Pursuant to the rules and regulations of the Securities and Exchange
Commission, certain information and footnote disclosures normally
included in consolidated financial statements prepared in accordance
with generally accepted accounting principles have been omitted or
condensed. It is management's belief that the disclosures made are
adequate to make the information presented not misleading and reflect
all adjustments (consisting only of normal recurring adjustments)
necessary for a fair presentation of financial position and results of
operations for the periods presented. The results of operations of the
periods presented should not be considered as necessarily indicative of
operations for the full year.

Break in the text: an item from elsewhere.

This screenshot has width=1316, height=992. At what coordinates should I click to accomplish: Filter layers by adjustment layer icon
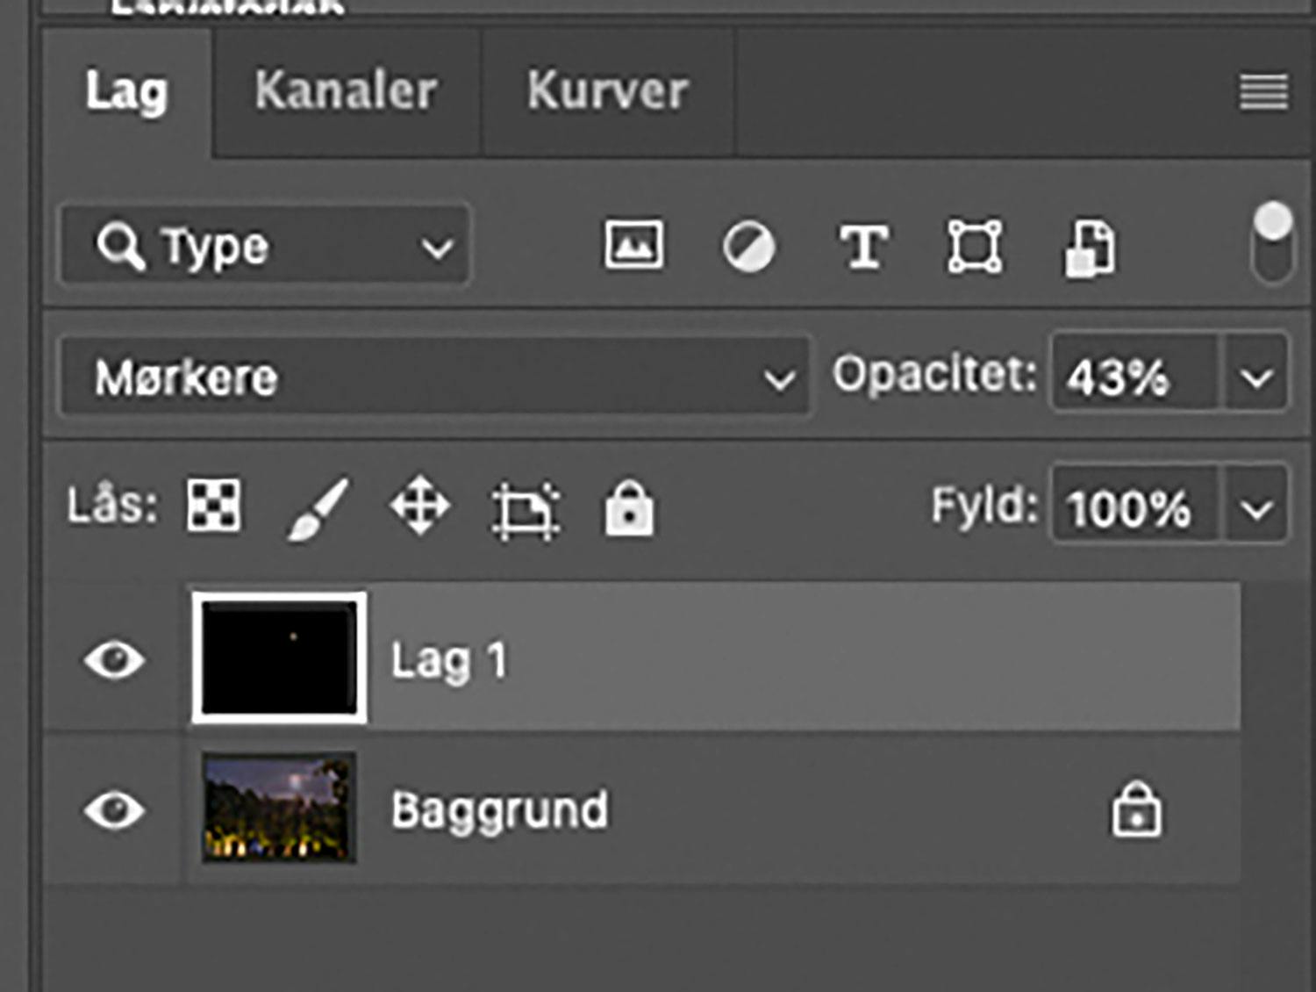(748, 247)
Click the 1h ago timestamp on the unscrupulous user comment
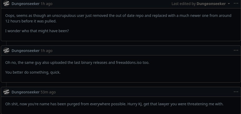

It is recommended that these condensed
consolidated financial statements be read in conjunction with the
consolidated financial statements for the year ended January 28, 1996
and the notes thereto included in the Company's 10-K.
Note 2 Earnings (loss) per Common Share is based on the weighted average
number of Common Shares outstanding, adjusted for dilutive effects of
stock options, if applicable.
Note 3 The Company's effective tax rate for fiscal 1995 and the first three
quarters of fiscal 1996 was 38.0%. For interim reporting purposes the
entire provision for income tax expense was classified as current.
Deferred income taxes reflect the net tax effects of temporary
differences between the carrying amount of assets and liabilities for
financial reporting purposes and the amounts used for income tax
purposes. The Company had a net deferred tax asset of $7,719 at
October 27, 1996 and January 28, 1996.
The Company provided no valuation allowance against its deferred tax
assets recorded as of October 27, 1996 and January 28, 1996 because
management believes it is more likely than not that the deferred
income tax asset will be realized.
Note 4 At October 27, 1996, the Company classified the portion of its
revolving debt as long-term that is not required to be repaid at
its next annual clean-down date of September 30, 1997.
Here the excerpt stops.